Scan the entries below, and for each line that includes the word "font", make a copy.

Segment Start: Data records

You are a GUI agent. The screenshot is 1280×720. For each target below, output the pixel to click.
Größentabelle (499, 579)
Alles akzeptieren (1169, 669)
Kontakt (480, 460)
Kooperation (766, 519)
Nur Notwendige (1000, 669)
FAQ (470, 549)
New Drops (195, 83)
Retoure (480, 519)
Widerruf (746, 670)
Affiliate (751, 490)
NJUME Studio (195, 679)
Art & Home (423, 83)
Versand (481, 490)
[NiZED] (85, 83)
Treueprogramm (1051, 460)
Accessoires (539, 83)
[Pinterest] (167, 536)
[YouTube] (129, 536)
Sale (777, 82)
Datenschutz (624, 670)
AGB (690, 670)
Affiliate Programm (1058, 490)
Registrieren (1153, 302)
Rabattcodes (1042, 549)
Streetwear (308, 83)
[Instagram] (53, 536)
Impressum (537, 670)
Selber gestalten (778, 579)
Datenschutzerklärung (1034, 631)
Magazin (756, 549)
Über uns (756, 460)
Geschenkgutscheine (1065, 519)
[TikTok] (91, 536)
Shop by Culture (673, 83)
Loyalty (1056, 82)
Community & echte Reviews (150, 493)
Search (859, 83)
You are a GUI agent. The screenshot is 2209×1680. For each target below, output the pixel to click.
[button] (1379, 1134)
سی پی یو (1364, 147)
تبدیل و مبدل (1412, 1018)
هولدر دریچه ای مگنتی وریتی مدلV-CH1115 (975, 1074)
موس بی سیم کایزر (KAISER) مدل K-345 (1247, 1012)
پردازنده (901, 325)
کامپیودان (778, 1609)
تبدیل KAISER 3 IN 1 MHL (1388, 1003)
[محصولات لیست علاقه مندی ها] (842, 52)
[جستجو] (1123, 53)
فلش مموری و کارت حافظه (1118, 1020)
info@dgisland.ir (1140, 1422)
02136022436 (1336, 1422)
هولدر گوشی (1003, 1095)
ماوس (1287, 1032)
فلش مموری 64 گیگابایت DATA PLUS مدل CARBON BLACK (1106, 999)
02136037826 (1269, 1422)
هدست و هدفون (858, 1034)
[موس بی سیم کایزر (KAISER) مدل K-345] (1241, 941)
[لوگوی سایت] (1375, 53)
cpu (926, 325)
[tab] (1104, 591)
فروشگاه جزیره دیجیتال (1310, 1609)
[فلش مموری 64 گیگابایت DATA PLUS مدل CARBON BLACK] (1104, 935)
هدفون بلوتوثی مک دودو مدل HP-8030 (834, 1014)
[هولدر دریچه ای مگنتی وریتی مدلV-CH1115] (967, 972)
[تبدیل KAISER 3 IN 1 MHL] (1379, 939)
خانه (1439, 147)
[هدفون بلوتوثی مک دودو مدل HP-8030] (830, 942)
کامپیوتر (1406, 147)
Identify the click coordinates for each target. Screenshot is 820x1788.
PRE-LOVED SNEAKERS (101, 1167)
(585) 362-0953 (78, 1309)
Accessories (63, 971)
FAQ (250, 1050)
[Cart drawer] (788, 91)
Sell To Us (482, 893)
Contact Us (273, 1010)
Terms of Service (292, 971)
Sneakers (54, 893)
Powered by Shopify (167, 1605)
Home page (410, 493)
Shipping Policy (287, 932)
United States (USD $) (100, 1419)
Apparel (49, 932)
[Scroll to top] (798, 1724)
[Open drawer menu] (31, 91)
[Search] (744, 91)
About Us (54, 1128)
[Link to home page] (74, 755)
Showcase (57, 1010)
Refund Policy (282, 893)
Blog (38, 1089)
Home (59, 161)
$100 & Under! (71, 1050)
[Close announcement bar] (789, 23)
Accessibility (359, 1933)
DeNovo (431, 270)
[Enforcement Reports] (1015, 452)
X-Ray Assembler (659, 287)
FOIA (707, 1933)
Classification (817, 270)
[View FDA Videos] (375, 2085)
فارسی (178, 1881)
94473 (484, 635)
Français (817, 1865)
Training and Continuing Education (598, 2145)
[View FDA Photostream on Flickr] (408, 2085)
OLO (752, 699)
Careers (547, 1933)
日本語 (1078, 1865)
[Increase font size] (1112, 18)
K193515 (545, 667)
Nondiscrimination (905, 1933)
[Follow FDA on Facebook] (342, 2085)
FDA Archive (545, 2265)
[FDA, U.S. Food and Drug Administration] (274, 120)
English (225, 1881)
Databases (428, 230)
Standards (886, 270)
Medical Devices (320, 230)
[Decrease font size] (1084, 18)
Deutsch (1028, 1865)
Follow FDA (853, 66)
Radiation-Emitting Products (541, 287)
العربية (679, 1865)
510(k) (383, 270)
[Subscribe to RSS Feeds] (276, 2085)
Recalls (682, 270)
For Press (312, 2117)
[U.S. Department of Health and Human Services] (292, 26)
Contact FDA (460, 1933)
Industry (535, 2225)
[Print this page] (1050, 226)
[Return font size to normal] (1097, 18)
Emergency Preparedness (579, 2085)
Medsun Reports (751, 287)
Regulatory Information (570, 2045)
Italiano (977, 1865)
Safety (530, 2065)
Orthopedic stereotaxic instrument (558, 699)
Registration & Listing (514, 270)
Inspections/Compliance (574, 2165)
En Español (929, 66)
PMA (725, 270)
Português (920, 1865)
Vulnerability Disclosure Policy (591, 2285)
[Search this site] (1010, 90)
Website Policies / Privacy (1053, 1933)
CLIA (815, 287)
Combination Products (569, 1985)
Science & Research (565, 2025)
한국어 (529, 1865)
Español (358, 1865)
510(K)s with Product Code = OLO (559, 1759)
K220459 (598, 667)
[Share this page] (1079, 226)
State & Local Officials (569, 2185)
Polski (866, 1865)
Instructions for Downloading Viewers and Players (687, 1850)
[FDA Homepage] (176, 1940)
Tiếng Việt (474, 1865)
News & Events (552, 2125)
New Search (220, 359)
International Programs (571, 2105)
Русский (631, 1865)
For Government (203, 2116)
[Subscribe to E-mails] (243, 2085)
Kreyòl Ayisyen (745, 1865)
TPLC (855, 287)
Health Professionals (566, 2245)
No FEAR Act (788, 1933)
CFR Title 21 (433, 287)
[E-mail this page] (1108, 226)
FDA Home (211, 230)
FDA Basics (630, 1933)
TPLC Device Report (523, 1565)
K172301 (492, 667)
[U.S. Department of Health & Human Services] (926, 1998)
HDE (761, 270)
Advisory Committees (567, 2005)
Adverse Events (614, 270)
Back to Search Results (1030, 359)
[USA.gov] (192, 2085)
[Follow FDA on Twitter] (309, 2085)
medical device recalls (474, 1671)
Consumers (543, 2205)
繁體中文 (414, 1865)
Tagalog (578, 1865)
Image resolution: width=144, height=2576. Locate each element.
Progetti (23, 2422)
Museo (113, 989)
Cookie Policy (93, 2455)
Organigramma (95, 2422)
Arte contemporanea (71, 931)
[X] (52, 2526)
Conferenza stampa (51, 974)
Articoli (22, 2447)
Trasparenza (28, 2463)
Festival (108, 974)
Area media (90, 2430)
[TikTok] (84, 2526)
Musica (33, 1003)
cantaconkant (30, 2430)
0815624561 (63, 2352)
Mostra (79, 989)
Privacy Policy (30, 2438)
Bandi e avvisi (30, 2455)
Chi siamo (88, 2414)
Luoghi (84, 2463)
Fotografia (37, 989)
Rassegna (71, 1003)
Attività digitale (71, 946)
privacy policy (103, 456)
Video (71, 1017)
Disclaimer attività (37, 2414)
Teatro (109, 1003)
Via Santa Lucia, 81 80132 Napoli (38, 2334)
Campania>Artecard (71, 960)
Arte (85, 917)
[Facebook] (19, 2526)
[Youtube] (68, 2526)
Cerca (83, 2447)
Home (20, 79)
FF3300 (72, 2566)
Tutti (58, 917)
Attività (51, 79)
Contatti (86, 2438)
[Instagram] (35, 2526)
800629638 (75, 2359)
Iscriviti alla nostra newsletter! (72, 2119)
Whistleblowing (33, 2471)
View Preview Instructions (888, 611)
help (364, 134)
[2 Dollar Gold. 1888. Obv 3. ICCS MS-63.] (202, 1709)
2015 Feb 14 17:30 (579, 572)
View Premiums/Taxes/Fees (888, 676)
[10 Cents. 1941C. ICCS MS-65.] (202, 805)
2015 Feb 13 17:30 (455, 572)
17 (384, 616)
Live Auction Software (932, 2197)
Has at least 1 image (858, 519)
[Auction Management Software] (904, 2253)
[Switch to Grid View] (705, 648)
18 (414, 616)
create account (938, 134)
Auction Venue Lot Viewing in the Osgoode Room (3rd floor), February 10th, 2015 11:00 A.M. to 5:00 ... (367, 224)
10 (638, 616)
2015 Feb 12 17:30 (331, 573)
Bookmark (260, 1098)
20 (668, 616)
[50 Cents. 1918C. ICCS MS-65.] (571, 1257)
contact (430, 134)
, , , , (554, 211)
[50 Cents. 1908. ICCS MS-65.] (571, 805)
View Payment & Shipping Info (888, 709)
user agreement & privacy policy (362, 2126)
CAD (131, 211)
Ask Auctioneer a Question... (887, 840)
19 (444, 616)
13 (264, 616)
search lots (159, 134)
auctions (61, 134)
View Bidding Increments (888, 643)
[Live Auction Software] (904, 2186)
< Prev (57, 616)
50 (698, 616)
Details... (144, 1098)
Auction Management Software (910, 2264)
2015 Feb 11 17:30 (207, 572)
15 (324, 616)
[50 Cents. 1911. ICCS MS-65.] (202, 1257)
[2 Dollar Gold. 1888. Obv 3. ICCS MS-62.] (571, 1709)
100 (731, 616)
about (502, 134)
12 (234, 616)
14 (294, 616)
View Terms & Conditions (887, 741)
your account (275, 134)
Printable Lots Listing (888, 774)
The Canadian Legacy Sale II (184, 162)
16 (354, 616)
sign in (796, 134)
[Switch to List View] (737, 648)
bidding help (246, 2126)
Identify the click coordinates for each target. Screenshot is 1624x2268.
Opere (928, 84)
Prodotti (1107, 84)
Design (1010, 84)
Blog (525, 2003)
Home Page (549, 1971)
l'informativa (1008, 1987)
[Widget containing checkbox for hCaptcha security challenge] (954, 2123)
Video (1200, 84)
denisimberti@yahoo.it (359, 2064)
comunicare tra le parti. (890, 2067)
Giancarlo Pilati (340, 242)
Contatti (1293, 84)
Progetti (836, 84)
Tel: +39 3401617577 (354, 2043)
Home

Segment End: Data records

(Completed exercise)
[Increase font size] (1112, 18)
[Decrease font size] (1084, 18)
[Return font size to normal] (1097, 18)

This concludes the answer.